From my desk at the huge chemical plant where I worked, I could see the parking lot for the engine room. This plant was unique, and it was an “old time” chemical plant, more like today’s steel mills than today’s chemical plants. The engines in the “engine room” were eight huge 2000 hp 1500kW steam engines that drove gas compressors. Sitting at my desk, there were several times when at about 3:40 PM, a person started his car, and there was a huge cloud of smoke. This was in the 1980s; car engines shouldn’t smoke, and the cloud aroused my curiosity.

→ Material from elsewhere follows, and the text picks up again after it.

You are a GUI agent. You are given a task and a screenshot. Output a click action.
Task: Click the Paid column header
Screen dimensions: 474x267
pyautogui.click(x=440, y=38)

Well, one of the times when I was working with the engine room maintenance gang, we were waiting for equipment, and we waited, and we waited. And while we were waiting, we gabbed about a lot of trivial things, the weather, local sports, etc. I finally asked the guys about the smoking car and who owned it. They started laughing and said, “That’s’ Crazy George”. One of the lead mechanics went on to say that George was “putting one over on the company”. He was stealing a quart of engine oil every week.

Automotive engine oils are extremely sophisticated lubricants with a high proportion, probably 16% to 18%, of additives. What happens when you put a STEAM ENGINE oil with less than 1% additives in your car engine? You get badly worn valve guides and piston rings and lots of smoke!

Next time you hear some uneducated person say “oil is oil,” you can quote an expensive lesson.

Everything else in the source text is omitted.